In a conversation with VentureBeat, Foursquare product experience VP Jon Steinback says the firm believes people will use Foursquare’s apps as they use Facebook’s unbundled services, “like Facebook and Facebook messenger, where you can jump back and forth within the app.”
“Foursquare is the place for tips and opinions about a place. Swarm is the place for the social stuff. This is a little complicated. Change is really hard. It’s part of the reason why we’ve tried to explain things as clearly as possible. There’s obviously some stuff that’s different and there’s a lot of education that takes place.”
“The future of foursquare asks: How do you discover places that you’ll love?,” says Steinback. Now, Foursquare believes its self-titled app “is the future of local search. We fundamentally believe local search is broken,” Steinback tells VentureBeat.

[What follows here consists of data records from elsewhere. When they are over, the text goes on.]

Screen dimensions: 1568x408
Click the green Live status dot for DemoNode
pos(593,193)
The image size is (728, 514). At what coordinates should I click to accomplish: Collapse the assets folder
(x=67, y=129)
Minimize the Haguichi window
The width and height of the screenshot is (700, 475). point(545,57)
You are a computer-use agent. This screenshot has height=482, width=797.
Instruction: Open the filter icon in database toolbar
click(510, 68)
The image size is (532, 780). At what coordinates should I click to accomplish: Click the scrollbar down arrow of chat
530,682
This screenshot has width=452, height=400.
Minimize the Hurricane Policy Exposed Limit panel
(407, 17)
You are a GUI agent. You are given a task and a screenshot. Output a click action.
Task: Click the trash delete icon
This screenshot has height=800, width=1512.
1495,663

As for the check-ins, Foursquare’s claim to fame, they’ll be completely removed from the app later this summer. For now, Foursquare check-ins co-exist with Swarm, Foursquare’s new app for all things social.
“You have two different use cases — when you’re deciding where to go to dinner, and the second one when you want to get a drink afterwards and meet up with friends…Swarm will make your life better by helping you meet up with friends more often.”
For Foursquare users, the experience starts with search. Let’s say you’re out to find the best coffee shop. A simple search might reveal the following, ad-packed results. Pick your poison.
When you arrive, pop open the Swarm app. Share your location.
Hop back into Foursquare for a review, add it to a list, or just feel around Swarm for a bit to see where your friends are and what they’re up to.
For users eager to switch to the new flow, it won’t be a seamless experience. Foursquare has opted to transition users gradually into Swarm. As such, check-ins, points, and other features awkwardly remain in Foursquare. It’s easy to forget which app to use for what, although Foursquare shares that after downloading Swarm, users will notice small, discovery-focused changes to the Foursquare app.
By not eliminating check-ins from Foursquare immediately, the firm believes users won’t feel burned. The new Foursquare is in “the advanced testing phases,” and is “rebuilt from the ground up,” shares Steinback.
“This is on a huge bet on the future of foursquare,” Steinback claims, but Foursquare’s future is in limbo for the moment.
Before the transition is complete, the startup’s future is on hold. For now, Foursquare’s controversial future is neither bright nor doomed.